LVT, the virtual world and a missed opportunity?
We regularly get told that land is no longer important in the world of the virtual economy, and that companies such as Apple and Google would get away with paying next to nothing.
Yet people are still living in real houses, consuming real food and real energy, wearing real clothes, driving real cars, travelling in real trains and aircraft, purchasing real electronic goods made in real factories using raw materials grown on the real surface of the planet or dug out of real holes in the ground. How does virtualisation change any of that?
There is another angle to this, too. I have been involved with land value tax campaign organisations for over forty years and am in contact with others, in particular in the USA. Apple has been around for most of that time; Google has been big for at least fifteen years.
The land value tax movement is not mainstream as it was in the years up to 1939, but it is not unknown, yet no organisation within the movement has ever been approached by these or any other technology companies.
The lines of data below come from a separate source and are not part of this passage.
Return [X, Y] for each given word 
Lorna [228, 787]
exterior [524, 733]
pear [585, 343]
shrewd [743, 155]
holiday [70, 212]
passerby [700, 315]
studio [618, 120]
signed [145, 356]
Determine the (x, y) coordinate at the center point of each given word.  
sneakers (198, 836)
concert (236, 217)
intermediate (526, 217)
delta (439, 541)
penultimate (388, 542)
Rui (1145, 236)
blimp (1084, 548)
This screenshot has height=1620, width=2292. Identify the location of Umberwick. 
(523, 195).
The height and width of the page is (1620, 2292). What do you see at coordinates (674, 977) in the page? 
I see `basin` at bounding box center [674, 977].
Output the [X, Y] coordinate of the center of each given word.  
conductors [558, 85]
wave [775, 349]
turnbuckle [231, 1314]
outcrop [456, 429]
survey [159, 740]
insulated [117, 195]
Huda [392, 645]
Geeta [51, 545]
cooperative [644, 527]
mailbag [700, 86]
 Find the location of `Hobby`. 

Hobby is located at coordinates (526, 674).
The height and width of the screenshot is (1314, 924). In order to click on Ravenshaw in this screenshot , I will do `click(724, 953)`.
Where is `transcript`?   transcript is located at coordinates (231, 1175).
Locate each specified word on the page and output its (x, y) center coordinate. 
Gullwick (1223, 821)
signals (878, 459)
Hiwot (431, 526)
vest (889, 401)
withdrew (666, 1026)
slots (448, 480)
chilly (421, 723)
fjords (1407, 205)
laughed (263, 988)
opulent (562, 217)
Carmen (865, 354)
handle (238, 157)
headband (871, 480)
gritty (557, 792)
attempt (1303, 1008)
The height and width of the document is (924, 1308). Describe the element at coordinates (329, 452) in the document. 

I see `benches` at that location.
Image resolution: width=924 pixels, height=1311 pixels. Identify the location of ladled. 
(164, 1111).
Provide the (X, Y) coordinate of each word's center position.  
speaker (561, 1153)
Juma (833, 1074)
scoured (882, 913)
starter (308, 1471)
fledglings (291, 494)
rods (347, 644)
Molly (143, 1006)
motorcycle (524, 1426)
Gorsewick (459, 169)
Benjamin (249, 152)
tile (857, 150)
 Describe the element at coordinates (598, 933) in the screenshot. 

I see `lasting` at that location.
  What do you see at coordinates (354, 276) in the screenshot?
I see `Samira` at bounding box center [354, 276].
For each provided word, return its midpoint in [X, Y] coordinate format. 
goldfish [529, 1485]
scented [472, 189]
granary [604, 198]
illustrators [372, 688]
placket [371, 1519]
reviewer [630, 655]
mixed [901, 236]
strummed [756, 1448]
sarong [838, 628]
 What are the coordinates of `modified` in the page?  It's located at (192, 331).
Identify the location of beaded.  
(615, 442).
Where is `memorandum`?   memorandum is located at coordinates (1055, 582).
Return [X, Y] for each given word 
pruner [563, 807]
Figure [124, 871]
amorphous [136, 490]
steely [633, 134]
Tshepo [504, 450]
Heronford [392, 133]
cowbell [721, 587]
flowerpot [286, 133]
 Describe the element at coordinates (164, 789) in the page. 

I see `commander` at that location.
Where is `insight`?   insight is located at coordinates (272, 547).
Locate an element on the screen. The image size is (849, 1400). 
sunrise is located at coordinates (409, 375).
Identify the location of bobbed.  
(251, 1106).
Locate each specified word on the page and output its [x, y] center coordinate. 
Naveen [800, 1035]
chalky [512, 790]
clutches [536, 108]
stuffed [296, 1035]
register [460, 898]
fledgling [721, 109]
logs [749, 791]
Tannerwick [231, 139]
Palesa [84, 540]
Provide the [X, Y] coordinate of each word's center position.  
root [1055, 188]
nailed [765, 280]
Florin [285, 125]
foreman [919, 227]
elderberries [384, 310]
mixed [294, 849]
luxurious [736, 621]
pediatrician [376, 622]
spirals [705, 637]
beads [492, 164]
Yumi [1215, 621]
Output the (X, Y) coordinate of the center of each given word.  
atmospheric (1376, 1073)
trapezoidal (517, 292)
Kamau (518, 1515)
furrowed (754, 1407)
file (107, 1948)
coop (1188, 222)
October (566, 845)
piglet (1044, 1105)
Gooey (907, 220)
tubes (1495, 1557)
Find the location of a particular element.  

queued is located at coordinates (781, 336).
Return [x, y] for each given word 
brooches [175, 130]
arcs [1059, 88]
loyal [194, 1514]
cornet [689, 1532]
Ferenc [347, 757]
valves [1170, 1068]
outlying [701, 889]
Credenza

If it was to the advantage of Apple, Google, etc, they would have a vested interest in promoting what we are doing. Why, then, have they never come forward with offers of assistance?
It is also the case that there are some pretty smart people within the land value tax movement who would themselves have realised that, if LVT was so good for companies which operate in cyberspace, they would want to support our work; they would surely have tapped them for funds, which would certainly have been forthcoming. Have we all missed a trick?